Johnny Cullen, Friday, March 22nd, 2019 11:50 pm

After months of speculation on what Sony has planned for 2019, PlayStation is going to give us what we’ve been looking for: real, actual information. Next week, Sony will introduce State of Play, PlayStation’s own take on Inside Xbox and Nintendo Directs.

The company announced today on the PlayStation Blog that the first edition will happen this coming Monday at 2pm PDT/5pm EDT/9pm GMT. Sony Interactive Entertainment America social media manager, Sid Shuman, said it will feature “upcoming PS4 and PS VR software, including new trailers, new game announcements and new gameplay footage.”

Shuman added this was only the start of things to come, noting that there would be more editions of State of Play over the course of 2019 “with more updates and announcements.”

State of Play marks PlayStation’s arrival to the “direct to consumer” announcement and update methodology.
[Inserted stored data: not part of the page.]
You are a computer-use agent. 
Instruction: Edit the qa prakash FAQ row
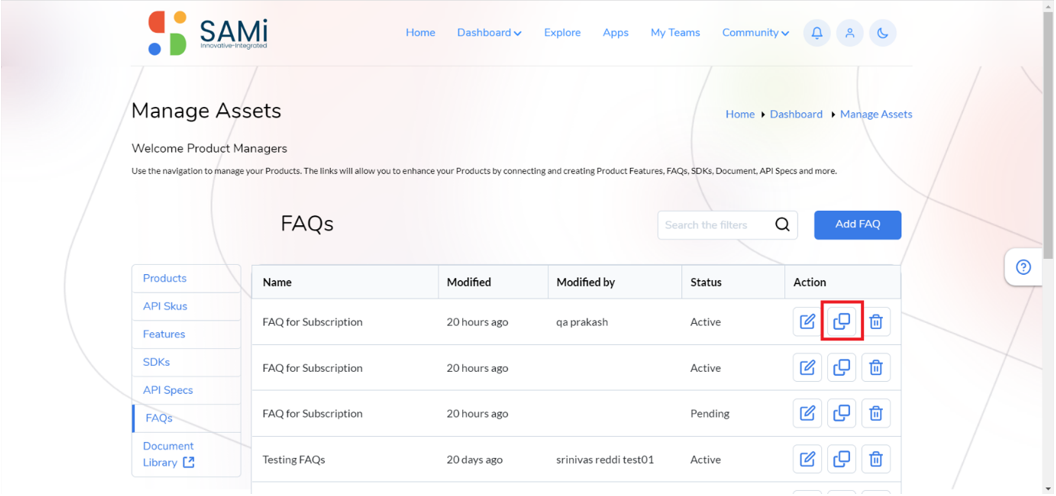tap(807, 322)
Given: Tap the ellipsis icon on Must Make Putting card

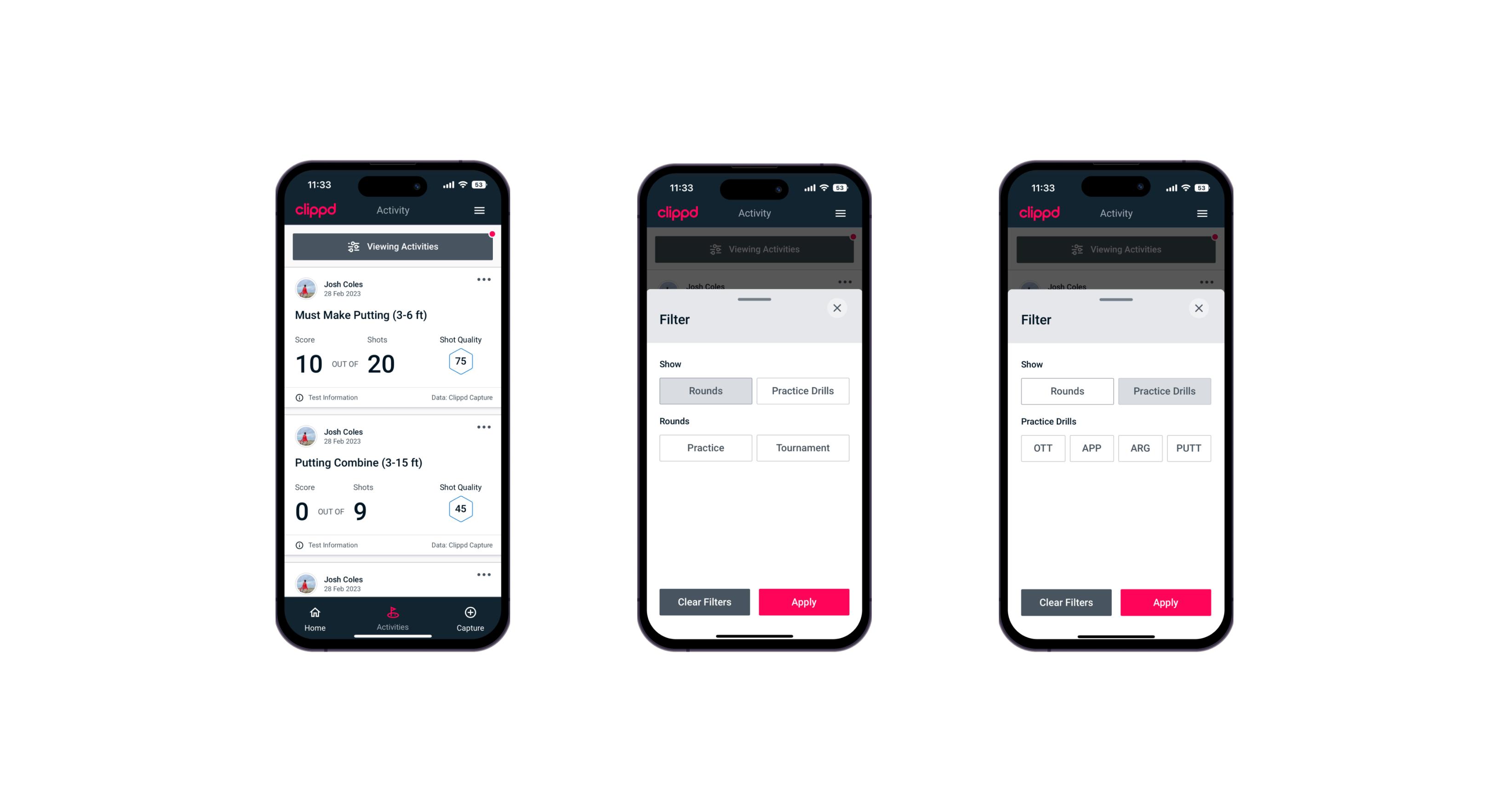Looking at the screenshot, I should point(483,280).

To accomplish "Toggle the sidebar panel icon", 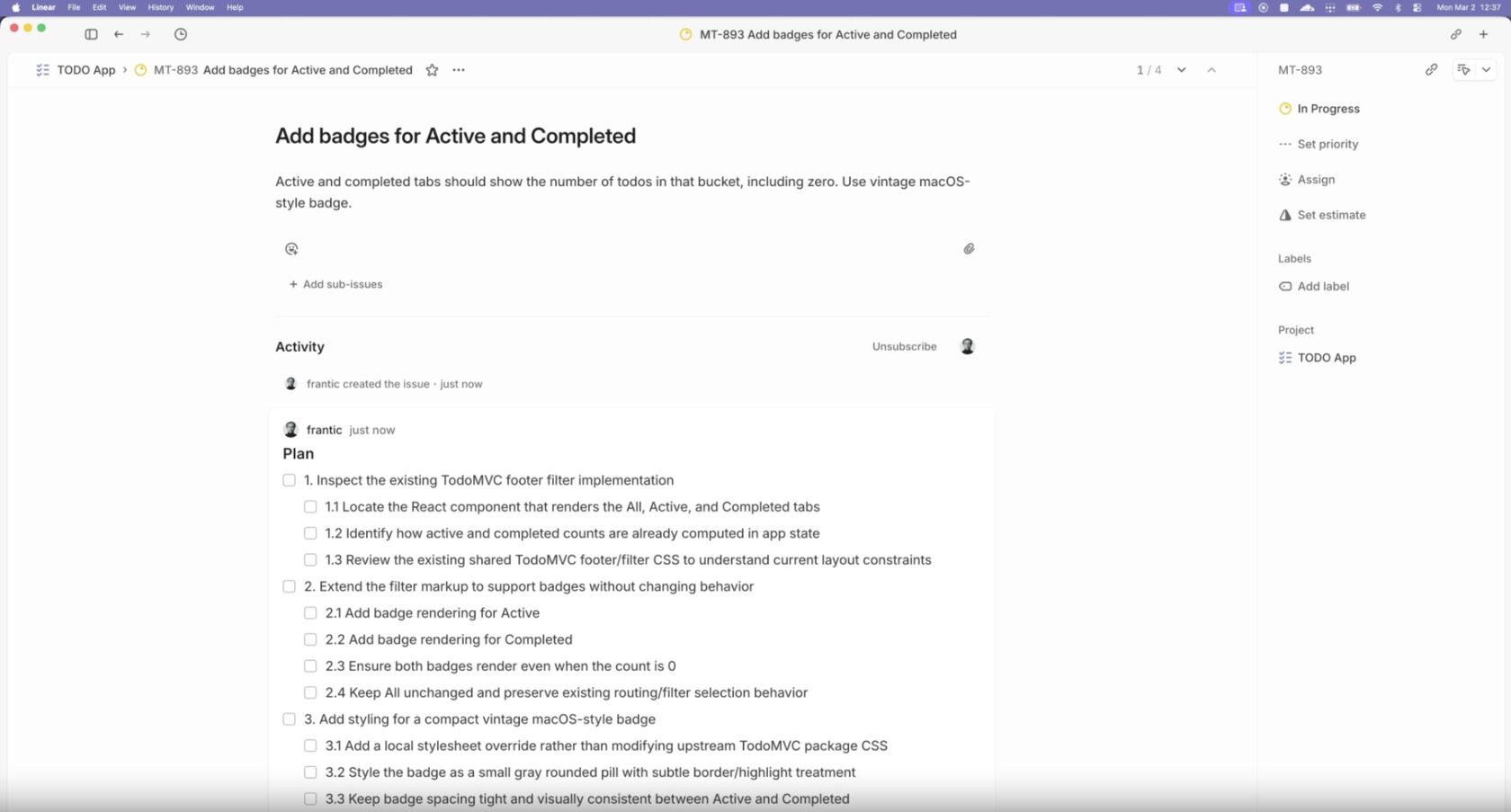I will [91, 34].
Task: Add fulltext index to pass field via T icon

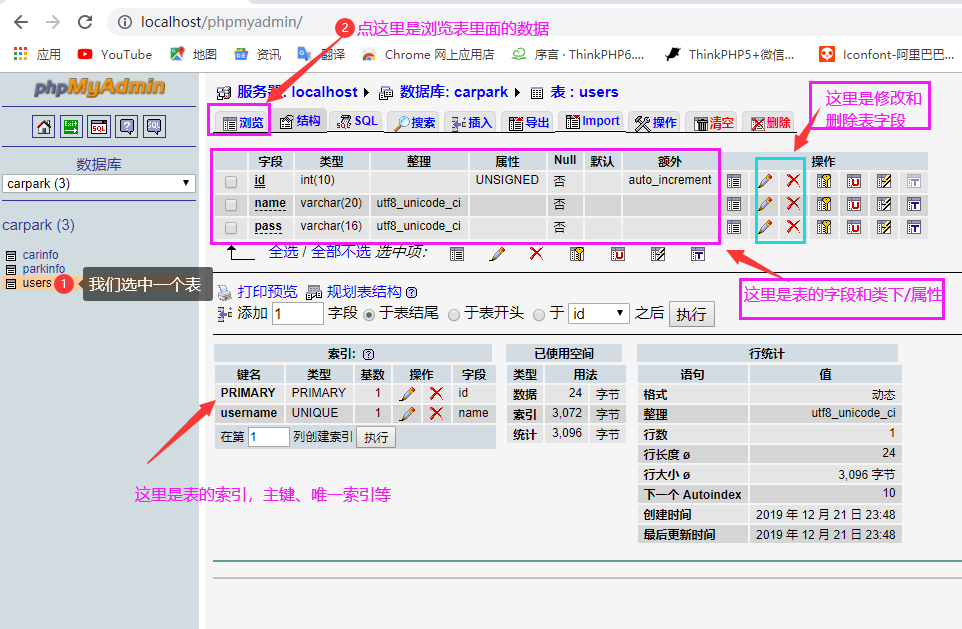Action: (914, 226)
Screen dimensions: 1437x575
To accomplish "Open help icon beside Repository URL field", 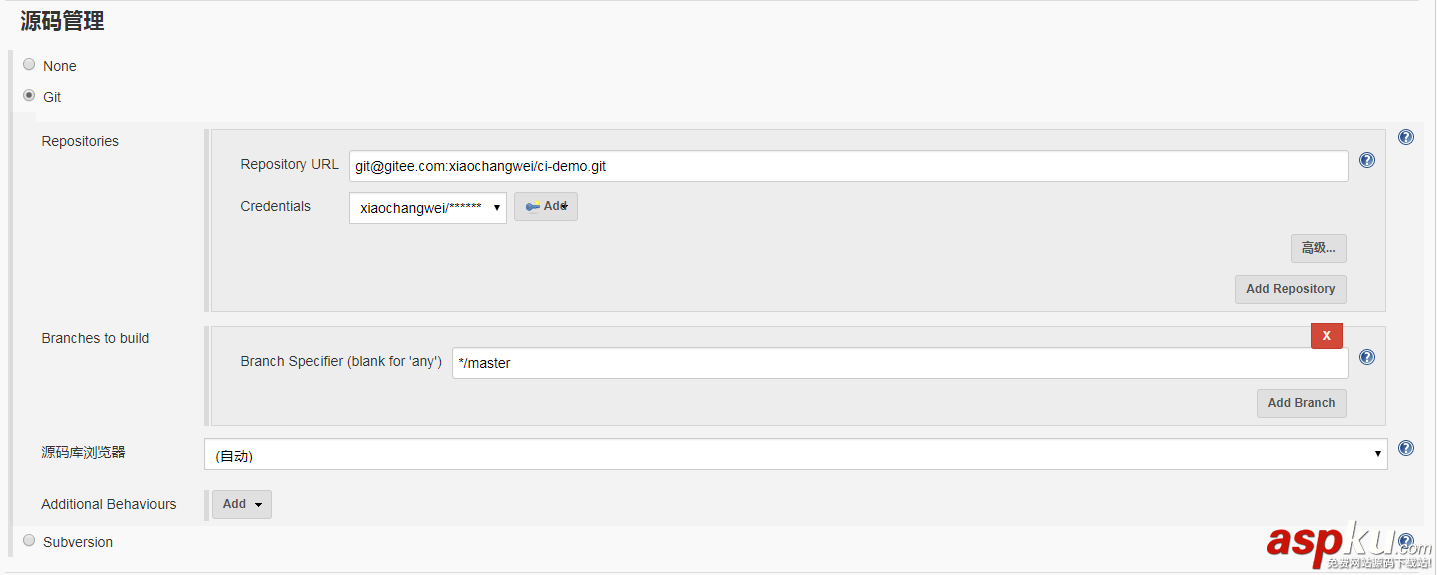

Sony’s a bit late to the game, as Inside Xbox and Nintendo Direct have been around for a number of years, the latter easily must-see, essential event viewings with their broadcasts since 2011. Sony was in desperate need to communicate with fans and industry alike (on a mass scale, at least), having announced it won’t be at E3 this year, plans for any 2019 PlayStation Experience currently unknown, and the looming elephant in the room on whether we’ll get a PlayStation Meeting this year that will introduce PlayStation 5 to the world.

Last year, in the aftermath of Sony’s withdrawal from E3, IHS Markit analyst Piers Harding-Rolls told GameDaily he felt there was “experimentation” on Sony’s part for how it would offer information for 2019. In a more recent preview looking at what Sony has for the year, Kantan Games’ Serkan Toto told us “a Sony-exclusive event or a series of events” could be on the cards for how it shares information for 2019 (and possibly how it unveils PS5), adding that with there still being a handful of significant games coming to PS4, “Sony needs a way to cover them and drum up interest.”

No one is sure what to expect from the show from a first-party standpoint beyond PS4 and PSVR games on tap, although we can hazard educated guesses. Beyond a launch trailer for Sony Bend’s Days Gone, which has already gone gold and launching on April 26, and Dreams from Media Molecule (due to go into early access sometime in spring), there’s nothing beyond Q2 2019.

The remake of Medievil from Other Ocean is due to get more of a showing, having not been seen since its first official trailer on Halloween last year (following a PSX 2017 reveal). There is also PixelOpus’ Concrete Genie, which hasn’t had a public update since E3.

And then, there are the big three games that’ll easily push PS4 (perhaps PS5) hardware sales: Naughty Dog’s The Last of Us: Part II, Kojima Productions’ Death Stranding, and Sucker Punch’s Ghost of Tsushima.

With the introduction of this new broadcast, just as we begin to transition to a new generation and as PlayStation gets set to receive a new boss soon in Jim Ryan, it’s now a question of whether this officially begins the, albeit quiet, lead up to the PS5 announcement.